- _課題の指示_
• A. 本文のうち、「三代目のカピタンチナに就任したPhoa Beng Gan(潘明岩甲)は先のふたりのカピタンほど」から「華人がこの新税の創設を憎み、プアの謀略と考えてプアを恨んだ。」までを、その両方も含めて一字一句そのまま書き写してください。
• B. 本文で「三代目のカピタンチナに就任した」で始まる段落を、大事な事実を残したまま短い箇条書きにまとめてください。
• C. 本文の次の一文を英語に訳してください。「ソウ・ベンコンはバンテンから170の華人家庭を引き連れてバタヴィアに移住し、バタヴィアの街の建設に大いに貢献した。」

- _本文_
▬▬▬▬▬▬▬▬▬▬

「居留地制度と通行証制度(2)」(2024年04月24日)

オランダ人がヌサンタラにやってきたころ、オランダ人と華人の間にたいした軋轢は起こ
らなかったように見える。その反対で、JPクーンがバンテン商館の首座に着いていたこ
ろ、かれは勤労に対する華人の能力と意欲を目の当たりにして驚嘆し、バンテンの華人カ
ピタンだったSouw Beng Kong(蘇鳴崗)と親しく交際するようになった。そしてバンテンの
属領だったジャヤカルタを軍事征服してVOCのコロニー作りを開始したとき、バンテン
の華人をバタヴィア都市建設のパートナーとして招いたのである。

ソウ・ベンコンはバンテンから170の華人家庭を引き連れてバタヴィアに移住し、バタ
ヴィアの街の建設に大いに貢献した。かれは1619年から1636年までバタヴィアの
初代カピタンチナとしてバタヴィアの華人社会を統率した。


三代目のカピタンチナに就任したPhoa Beng Gan(潘明岩甲)は先のふたりのカピタンほど
大金持ちでなかったため、時の第10代総督コルネリス・ファン デル レインがプア・ベ
ンガンの経済生活を向上させようとして華人社会に人頭税を課すよう命じた。16歳以上
の華人は収入と関係なくVOCに人頭税を納めなければならなくなった。納税はカピタン
チナを通して行うよう命じられた。その税金の一部がプアの懐に入ったのである。多くの
華人がこの新税の創設を憎み、プアの謀略と考えてプアを恨んだ。

▬▬▬▬▬▬▬▬▬▬

- _データ抜粋_
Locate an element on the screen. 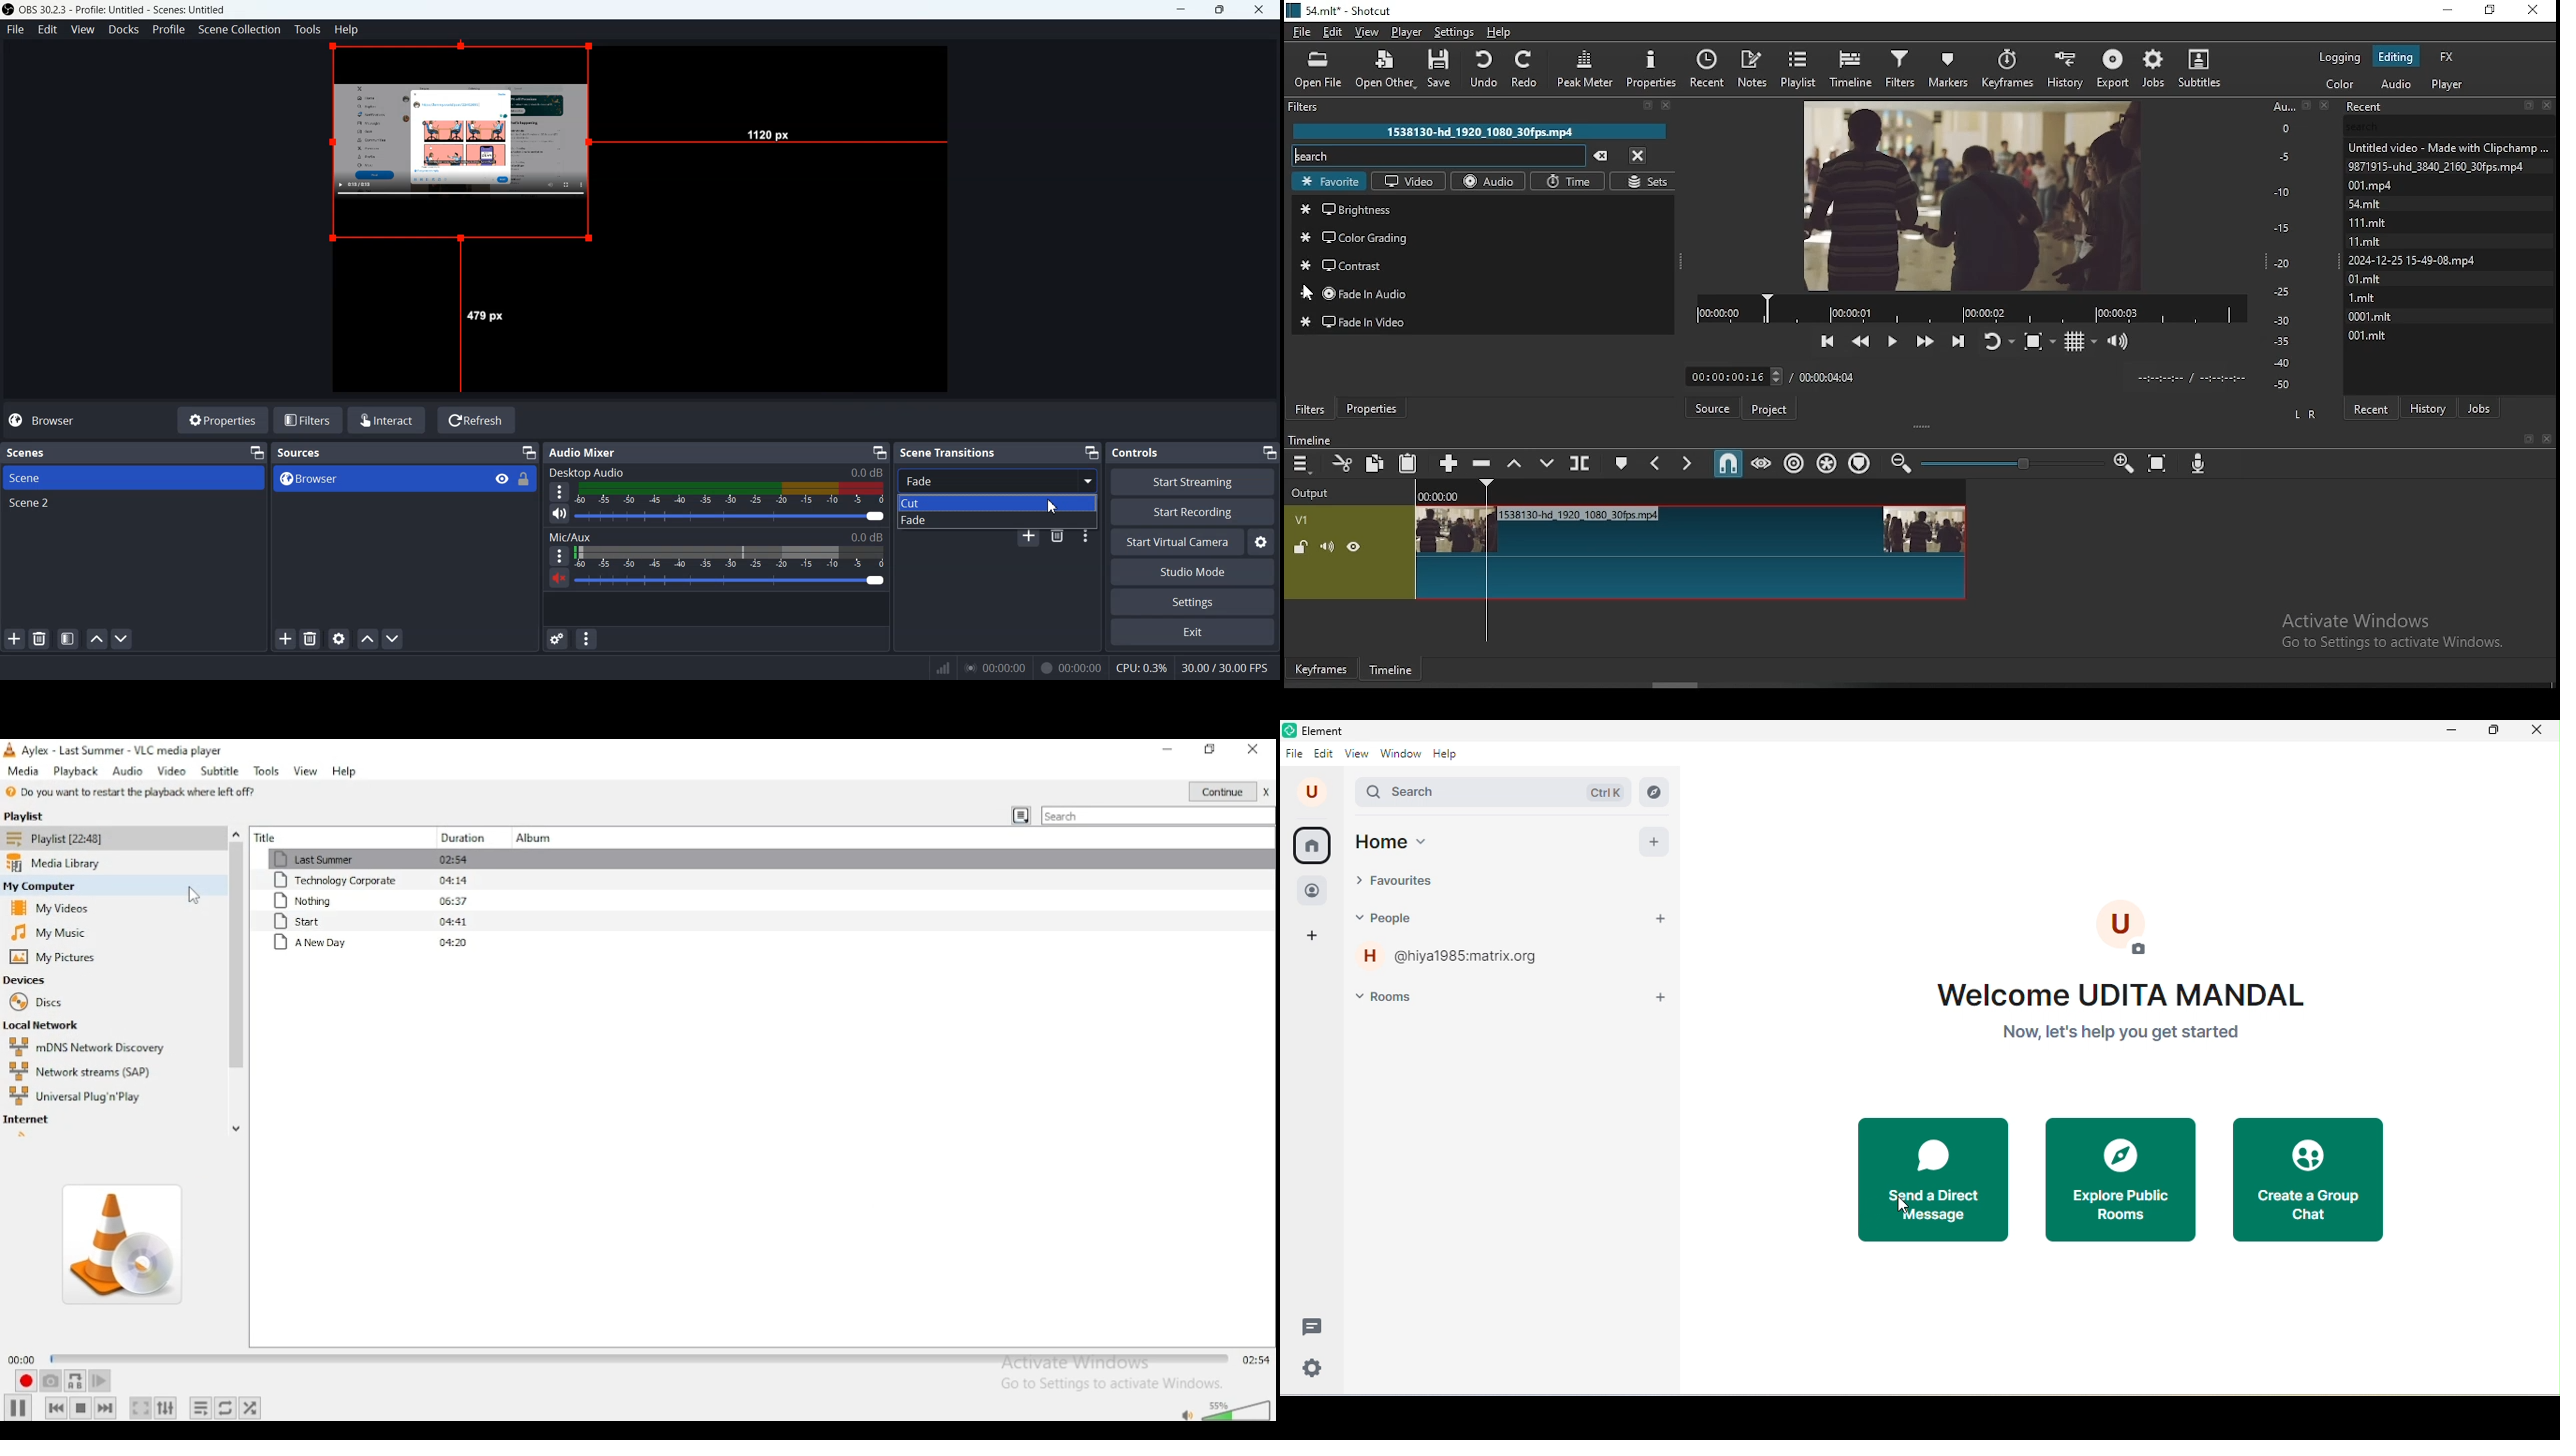  Lock/ unlock is located at coordinates (525, 479).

▬▬▬▬▬▬▬▬▬▬

- _模範解答_
• A.
三代目のカピタンチナに就任したPhoa Beng Gan(潘明岩甲)は先のふたりのカピタンほど
大金持ちでなかったため、時の第10代総督コルネリス・ファン デル レインがプア・ベ
ンガンの経済生活を向上させようとして華人社会に人頭税を課すよう命じた。16歳以上
の華人は収入と関係なくVOCに人頭税を納めなければならなくなった。納税はカピタン
チナを通して行うよう命じられた。その税金の一部がプアの懐に入ったのである。多くの
華人がこの新税の創設を憎み、プアの謀略と考えてプアを恨んだ。

• B.
- 三代目カピタンチナのプア・ベンガン(潘明岩甲)は、先のふたりのカピタンほど大金持ちではなかった。
- 第10代総督コルネリス・ファン デル レインは、プアの経済生活を向上させようとして、華人社会に人頭税を課すよう命じた。
- 16歳以上の華人は、収入に関係なくVOCに人頭税を納めることになった。
- 納税はカピタンチナを通して行うよう命じられ、その税金の一部がプアの懐に入った。
- 多くの華人がこの新税を憎み、プアの謀略と考えてプアを恨んだ。

• C. Souw Beng Kong moved from Banten to Batavia, bringing 170 Chinese families with him, and contributed greatly to the building of the city of Batavia.